Canongate Book 6 – Where Three Roads Meet

Yes, you’re right, this is the wrong font…
Don’t worry! We don’t want to confuse you even more!! This is BookElf! AR has very kindly allowed me in on her Canongate Challenge, as Salley Vickers is one of my favourite writers, so I’m barging in here and reviewing her interpretation of the Oedipus myth.

Background to the Myth – Oedipus
Laius, King of Thebes, visits the oracle at Delphi who tells him that any son born to him shall kill him. When his wife Jocasta bears him a son, he pins his ankle together so he cannot crawl and they abandon him on a mountain side. However, the servant sent to leave the baby instead gives him to a shepherd to look after. Eventually the baby is adopted by the King and Queen of Corinth, who have no children of their own, and is named Oedipus. When he is grown, Oedipus hears rumours that he adopted and goes to ask the oracle, who tells his he is destined to kill his father and marry his mother. Oedipus flees Corinth and the people he presumes are his real parents, and travels to Thebes. On the way he meets Laius, with whom he argues and kills in self defence, not knowing this is his natural father.

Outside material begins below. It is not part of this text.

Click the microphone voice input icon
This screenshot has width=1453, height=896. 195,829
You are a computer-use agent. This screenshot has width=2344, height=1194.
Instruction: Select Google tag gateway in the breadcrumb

When he arrives in Thebes Oedipus defeats the Sphinx, a beast part woman, part lion, who asks all travellers the riddle ‘what travels on four legs in the morning, two in the afternoon and three at night’, eating anyone who gets it wrong. Oedipus solves the riddle, and the Sphinx throws herself over a cliff. The grateful people of Thebes, who have no idea who Oedipus is, appoint him their king, and marry him to the widowed Jocasta. Many years later, when Jocasta and Oedipus have had many children and a happy life together, a plague comes to Thebes. Creon, Jocasta’s brother, is sent to the oracle, who says that Laius’ killer must be banished before the pestilence can leave the people. The blind prophet Tiresias is sent for, and reluctantly reveals that Oedipus is the killer. Then a messenger appears to tell of the death of the King of Corinth. Oedipus is momentarily relieved that the prophecy he will kill his father has not come true, when the messenger reveals that Oedipus is adopted. Jocasta, realising that Oedipus is her son, hangs herself.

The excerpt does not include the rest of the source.